Nachweis von Genmutationen: IDH1, IDH2 (mittels NGS) für die Klassifikation von Gliomen
Nachweis von Genverlusten: 1p19q (mittels FISH)
Nachweis von Genamplifikationen: MET (mittels FISH)
Nachweis von Promotormethylierungen: MGMT  (mittels Bisulfitkonvertierung und Pyrosequenzierung)

Auf Anfrage: Nachweis von Genfusionen/Translokationen (mittels RNA-NGS)


malignes Melanom

Nachweis von Genmutationen: BRAF, cKIT,  PDGFR (mittels NGS oder  Pyrosequenzierung)
Nachweis von Genamplifikationen: HER2 (mittels FISH)

Sarkome

Myxoide Sarkome, Nachweis von Gentranslokation: FUS/c16 (mittels FISH)
Liposarkom, Nachweis von Genamplifikation: MDM2/c12 (mittels FISH)
Synovialsarkom,  Nachweis von Gentranslokation: SS18/c18 (mittels FISH)
Ewing-Sarkom, Nachweis von Gentranslokation: EWSR1/c22 (mittels FISH)

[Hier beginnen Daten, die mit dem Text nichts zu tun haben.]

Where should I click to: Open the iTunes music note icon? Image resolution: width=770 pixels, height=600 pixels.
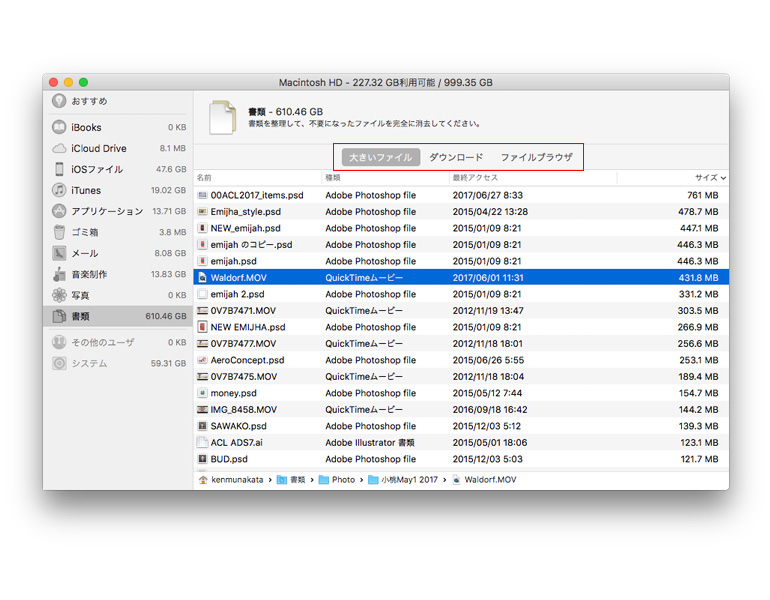(x=60, y=191)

Auf Anfrage: Nachweis von Genfusionen/Translokationen (mittels RNA-NGS)


Aneurysmatische Knochenzyste, Noduläre Fasciitis

Nachweis von Gentranslokation: USP6/c17 (mittels FISH)

Lymphom

Klonalitätsbestimmung mittels PCR und anschließende elektrophoretischer Fragmentlängenanalyse hinsichtlich folgender Fragestellungen:

B-Zell-Lymphom: IgH-Umlagerung
T-Zell-Lymphom: TCR-Umlagerung
follikuläres Lymphom: t(14;18)-Translokation (Bcl2/IGH)
Burkitt-Lymphom: t(8;14)-Translokation (MYC)

Die Translokationen werden zu dem mittels FISH analysiert.


Akute myeloische Leukämie (AML)

Nachweis von Gentranslokation: FUS/c16 (mittels FISH)


Schilddrüsenkarzinome

Nachweis von Genmutationen: BRAF, NRAS, RET (mittels NGS)

Tumore (allgemein)

Mutationsanalysen mittels der NGS-Panels

Mikrosateliteninstabilitätstest: MSI (mittels PCR mit Fragmentlängenanalyse)

Geschlechtsbestimmung

Geschlechtsbestimmung mittels FISH für X- undY-Chromosomen

Infektionen

Bei Verdacht auf eine Infektion können mittels PCR, Elektrophorese und ggf. Hybridisierung folgende Erreger bestimmt werden: TB (Mycobakterium tuberculosis), MOTT (Mycobacteria other than Mycobacteria tuberculosis), Fungi, HPV, Herpes Viren, Tropheryma whipplei oder Borrelia burgdoferii.